Wherever the line with "Task: Click the blue timeline" sits in the listing below, transcribe from it up to and including the line with "Given: Click the 有可授权的自有品牌 label", exactly, and leave the remaining lines out.

::::

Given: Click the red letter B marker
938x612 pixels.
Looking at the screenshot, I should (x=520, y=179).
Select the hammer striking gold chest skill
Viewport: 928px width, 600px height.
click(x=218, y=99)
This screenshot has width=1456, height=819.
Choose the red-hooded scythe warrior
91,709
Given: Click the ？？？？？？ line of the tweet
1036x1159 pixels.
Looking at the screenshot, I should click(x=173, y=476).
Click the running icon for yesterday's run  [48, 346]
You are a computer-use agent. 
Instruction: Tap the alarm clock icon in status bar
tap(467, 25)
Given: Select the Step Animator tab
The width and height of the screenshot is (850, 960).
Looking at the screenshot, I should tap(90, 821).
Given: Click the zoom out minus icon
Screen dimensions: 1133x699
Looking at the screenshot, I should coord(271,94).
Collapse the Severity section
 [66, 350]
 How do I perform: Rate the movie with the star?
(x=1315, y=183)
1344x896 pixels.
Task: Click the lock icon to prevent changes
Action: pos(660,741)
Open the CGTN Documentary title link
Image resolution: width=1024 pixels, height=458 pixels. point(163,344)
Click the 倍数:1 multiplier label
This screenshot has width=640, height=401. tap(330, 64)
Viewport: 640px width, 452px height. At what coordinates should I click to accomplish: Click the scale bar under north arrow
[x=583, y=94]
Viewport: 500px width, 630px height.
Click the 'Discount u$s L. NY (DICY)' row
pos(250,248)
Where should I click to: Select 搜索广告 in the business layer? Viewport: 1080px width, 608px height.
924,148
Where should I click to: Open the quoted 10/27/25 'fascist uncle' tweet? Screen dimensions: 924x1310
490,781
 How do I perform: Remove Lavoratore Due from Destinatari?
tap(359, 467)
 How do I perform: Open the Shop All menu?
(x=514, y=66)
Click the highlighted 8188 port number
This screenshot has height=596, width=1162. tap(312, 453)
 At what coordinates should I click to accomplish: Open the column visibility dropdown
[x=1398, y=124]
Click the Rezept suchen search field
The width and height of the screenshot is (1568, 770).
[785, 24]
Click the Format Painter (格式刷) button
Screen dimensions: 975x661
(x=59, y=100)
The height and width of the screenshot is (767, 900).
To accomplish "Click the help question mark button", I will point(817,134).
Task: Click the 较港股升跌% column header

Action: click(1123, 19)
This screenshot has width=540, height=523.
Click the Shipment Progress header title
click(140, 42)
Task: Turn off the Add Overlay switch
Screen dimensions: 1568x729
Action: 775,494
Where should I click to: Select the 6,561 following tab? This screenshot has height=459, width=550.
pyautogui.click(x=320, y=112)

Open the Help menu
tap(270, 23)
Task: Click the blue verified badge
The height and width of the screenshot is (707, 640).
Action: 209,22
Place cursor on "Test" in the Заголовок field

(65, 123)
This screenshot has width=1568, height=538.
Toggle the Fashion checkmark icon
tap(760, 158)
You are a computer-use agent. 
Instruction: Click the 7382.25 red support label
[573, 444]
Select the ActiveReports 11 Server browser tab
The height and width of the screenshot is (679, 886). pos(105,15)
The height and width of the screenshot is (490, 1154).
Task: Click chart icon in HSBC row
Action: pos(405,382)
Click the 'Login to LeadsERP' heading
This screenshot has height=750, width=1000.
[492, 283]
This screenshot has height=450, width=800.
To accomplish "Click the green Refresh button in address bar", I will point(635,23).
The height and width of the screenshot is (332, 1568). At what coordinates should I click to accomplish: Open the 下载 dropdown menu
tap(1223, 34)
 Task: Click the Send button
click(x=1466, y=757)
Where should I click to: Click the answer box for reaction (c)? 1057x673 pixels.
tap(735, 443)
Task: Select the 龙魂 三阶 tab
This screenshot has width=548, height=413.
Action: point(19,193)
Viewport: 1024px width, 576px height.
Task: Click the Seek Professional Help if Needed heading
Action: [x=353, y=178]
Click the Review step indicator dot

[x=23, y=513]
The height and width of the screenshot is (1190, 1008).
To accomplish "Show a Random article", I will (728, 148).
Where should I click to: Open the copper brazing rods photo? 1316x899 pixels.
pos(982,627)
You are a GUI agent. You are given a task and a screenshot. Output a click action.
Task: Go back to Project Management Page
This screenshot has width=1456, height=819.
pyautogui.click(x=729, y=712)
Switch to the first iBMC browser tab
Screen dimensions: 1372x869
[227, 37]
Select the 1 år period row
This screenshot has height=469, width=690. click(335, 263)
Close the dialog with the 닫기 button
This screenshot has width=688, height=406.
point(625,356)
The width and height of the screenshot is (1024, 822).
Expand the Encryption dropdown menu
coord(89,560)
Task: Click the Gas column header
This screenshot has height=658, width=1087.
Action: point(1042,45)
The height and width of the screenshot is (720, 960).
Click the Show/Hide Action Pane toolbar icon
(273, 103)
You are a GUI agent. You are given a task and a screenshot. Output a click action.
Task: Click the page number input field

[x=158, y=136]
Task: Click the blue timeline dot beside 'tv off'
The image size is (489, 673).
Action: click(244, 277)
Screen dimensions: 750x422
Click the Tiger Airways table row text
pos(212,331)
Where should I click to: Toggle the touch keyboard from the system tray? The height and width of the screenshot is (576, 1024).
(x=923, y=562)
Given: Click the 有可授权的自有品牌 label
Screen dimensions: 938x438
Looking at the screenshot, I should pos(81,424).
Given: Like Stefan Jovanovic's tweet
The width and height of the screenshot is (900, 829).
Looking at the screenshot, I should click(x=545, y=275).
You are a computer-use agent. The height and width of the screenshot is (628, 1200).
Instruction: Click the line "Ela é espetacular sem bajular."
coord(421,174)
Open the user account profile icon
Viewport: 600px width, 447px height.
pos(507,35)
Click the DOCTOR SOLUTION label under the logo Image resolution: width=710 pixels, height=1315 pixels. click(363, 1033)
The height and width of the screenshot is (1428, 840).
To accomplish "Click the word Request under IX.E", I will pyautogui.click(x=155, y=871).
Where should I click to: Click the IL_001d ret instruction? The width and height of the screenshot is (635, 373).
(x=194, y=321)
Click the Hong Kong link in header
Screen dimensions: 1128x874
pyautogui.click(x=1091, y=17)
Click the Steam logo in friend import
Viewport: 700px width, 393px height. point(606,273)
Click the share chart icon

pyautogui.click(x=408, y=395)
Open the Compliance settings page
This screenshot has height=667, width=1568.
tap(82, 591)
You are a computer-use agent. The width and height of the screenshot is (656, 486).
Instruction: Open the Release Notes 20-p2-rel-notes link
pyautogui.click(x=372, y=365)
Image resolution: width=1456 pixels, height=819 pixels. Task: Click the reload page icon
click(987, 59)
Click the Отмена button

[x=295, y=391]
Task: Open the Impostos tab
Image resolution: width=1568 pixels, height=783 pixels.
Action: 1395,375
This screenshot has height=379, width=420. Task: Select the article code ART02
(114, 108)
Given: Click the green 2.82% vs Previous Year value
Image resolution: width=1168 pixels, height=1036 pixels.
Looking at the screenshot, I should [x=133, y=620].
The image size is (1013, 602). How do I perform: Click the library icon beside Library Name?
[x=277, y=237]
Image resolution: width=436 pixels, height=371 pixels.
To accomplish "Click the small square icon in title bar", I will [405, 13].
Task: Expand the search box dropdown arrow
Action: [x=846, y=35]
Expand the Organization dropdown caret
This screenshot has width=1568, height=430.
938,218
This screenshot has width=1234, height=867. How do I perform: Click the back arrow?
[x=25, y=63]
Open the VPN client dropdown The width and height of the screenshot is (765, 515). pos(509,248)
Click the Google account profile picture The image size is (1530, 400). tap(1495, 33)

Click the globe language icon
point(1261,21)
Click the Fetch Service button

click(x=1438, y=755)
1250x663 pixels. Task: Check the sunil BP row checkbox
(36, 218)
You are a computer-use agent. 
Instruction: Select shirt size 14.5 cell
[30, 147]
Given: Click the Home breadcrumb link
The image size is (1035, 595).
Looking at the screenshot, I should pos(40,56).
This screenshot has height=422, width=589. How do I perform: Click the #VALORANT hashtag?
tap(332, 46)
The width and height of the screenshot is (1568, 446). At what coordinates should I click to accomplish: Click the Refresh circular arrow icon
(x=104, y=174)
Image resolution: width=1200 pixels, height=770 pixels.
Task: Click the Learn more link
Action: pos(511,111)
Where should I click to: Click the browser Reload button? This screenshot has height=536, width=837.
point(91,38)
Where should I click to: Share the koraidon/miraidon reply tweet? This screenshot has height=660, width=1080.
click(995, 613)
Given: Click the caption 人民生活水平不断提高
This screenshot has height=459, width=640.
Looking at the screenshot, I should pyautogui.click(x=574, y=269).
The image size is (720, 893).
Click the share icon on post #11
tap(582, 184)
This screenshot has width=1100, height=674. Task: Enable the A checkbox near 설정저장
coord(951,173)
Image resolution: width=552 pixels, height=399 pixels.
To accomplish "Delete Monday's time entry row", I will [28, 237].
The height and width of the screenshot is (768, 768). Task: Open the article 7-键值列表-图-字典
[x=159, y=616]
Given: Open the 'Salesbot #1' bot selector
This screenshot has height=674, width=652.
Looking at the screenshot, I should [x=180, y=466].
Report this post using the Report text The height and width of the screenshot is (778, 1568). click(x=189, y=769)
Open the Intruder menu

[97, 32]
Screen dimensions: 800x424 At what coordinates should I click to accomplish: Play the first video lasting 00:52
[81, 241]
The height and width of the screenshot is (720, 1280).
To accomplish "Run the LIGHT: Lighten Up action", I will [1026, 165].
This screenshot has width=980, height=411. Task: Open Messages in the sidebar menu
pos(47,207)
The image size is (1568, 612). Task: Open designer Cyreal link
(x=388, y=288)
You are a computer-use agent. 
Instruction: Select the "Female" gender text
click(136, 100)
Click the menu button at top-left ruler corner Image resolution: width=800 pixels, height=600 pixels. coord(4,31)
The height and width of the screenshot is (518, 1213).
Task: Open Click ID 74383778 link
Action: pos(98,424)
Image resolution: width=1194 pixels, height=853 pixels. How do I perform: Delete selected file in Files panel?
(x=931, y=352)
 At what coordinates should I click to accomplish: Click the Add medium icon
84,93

::::

ANSWER AREA:
Task: Click the blue timeline dot beside 'tv off'
The image size is (489, 673).
Action: click(244, 277)
Screen dimensions: 750x422
Click the Tiger Airways table row text
pos(212,331)
Where should I click to: Toggle the touch keyboard from the system tray? The height and width of the screenshot is (576, 1024).
(x=923, y=562)
Given: Click the 有可授权的自有品牌 label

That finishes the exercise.